In the early 90’s part of my job was to manage the financial support for the Human Resources department at a Fortune 50 company. We had some excess space in a building and I asked the Senior VP of HR whether he considered using it for an on-site day care. He gave his reasons why it might not work out well (What if your kid beats up my kid? What if an illness spreads and lots of people have to stay home with their kids? Etc.).
But the money quote came when he explained why he didn’t think much of day care: ” . . . because there is no G*d-d**n way I’m going to let somebody else raise my kid.”
It certainly wasn’t the politically correct answer I expected from someone in his position, but I appreciated his honesty.
At the time we had our first child my wife had a successful career going and we could have had a big pile of money on the table if she had kept working. We’ve made other smart and dumb financial moves, but we have never regretted having her stay home their first 10-12 years, and then having a career that coincided with their school calendar. Not for a second.
My advice to young couples is to learn to live on one income. Save the 2nd income. I give my wife credit for driving us to that. When we got married she made it clear that she planned to stay home with the kids, at least while they were young. Kids were a foreign concept to me at the time so I went along with the plan. We made house and car decisions solely based on my salary, so when she quit her job we had some money saved and didn’t change our standard of living at all. OK, we slept less and changed lots of diapers, but we didn’t change our spending habits.
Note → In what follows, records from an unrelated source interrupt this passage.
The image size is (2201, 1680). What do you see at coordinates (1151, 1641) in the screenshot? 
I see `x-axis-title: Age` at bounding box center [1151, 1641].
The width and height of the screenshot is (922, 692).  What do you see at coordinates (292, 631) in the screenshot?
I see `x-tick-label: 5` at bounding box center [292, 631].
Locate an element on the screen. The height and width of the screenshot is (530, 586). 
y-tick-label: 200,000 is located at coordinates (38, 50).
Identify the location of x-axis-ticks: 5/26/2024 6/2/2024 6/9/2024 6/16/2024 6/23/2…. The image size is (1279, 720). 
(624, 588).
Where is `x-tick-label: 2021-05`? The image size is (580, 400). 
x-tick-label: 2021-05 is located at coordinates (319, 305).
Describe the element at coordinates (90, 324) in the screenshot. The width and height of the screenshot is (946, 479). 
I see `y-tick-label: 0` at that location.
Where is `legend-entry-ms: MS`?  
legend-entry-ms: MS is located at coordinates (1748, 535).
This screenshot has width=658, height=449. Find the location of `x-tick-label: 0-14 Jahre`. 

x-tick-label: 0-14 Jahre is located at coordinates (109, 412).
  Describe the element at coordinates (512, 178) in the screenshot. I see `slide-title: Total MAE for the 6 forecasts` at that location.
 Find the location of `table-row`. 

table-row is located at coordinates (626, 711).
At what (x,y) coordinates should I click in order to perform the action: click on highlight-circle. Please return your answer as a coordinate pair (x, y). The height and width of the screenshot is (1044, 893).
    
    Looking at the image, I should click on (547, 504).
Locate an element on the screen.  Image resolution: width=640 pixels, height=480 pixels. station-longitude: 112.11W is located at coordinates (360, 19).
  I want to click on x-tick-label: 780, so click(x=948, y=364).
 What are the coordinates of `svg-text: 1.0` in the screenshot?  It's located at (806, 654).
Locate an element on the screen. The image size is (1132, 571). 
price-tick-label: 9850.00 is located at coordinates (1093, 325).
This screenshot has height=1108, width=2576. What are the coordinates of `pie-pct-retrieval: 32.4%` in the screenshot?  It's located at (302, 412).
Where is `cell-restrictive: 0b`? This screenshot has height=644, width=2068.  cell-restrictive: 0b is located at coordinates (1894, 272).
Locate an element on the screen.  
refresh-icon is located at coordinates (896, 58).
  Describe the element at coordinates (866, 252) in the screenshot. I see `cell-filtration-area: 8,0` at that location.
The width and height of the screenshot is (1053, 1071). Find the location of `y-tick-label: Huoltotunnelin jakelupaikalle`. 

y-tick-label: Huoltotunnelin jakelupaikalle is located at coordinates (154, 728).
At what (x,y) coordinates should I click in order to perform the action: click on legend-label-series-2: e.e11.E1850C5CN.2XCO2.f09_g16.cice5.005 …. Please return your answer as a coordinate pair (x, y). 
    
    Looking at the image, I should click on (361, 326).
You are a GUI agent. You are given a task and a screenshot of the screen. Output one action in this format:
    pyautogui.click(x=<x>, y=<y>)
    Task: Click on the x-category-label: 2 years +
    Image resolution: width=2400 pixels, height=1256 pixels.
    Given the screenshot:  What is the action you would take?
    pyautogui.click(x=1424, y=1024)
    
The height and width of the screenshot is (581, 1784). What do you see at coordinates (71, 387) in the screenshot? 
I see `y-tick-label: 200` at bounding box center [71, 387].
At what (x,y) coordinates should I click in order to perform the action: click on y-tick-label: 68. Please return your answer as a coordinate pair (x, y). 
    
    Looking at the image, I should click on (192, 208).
If you have young kids and you both work, ask yourself how badly you need the bigger house and fancier cars.
It is such a basic human concept that you can live with less until you’ve had more. People think they have to work but they really don’t. Don’t sacrifice the well-being of your children to maintain material possessions that won’t last.
The myth is that no one sacrifices. The reality is that you sacrifice possessions or you sacrifice part of your kids.
It isn’t that dads have to provide 100% of the resources and moms have to provide 100% of the caring. Maybe it is more like 70/30 or so.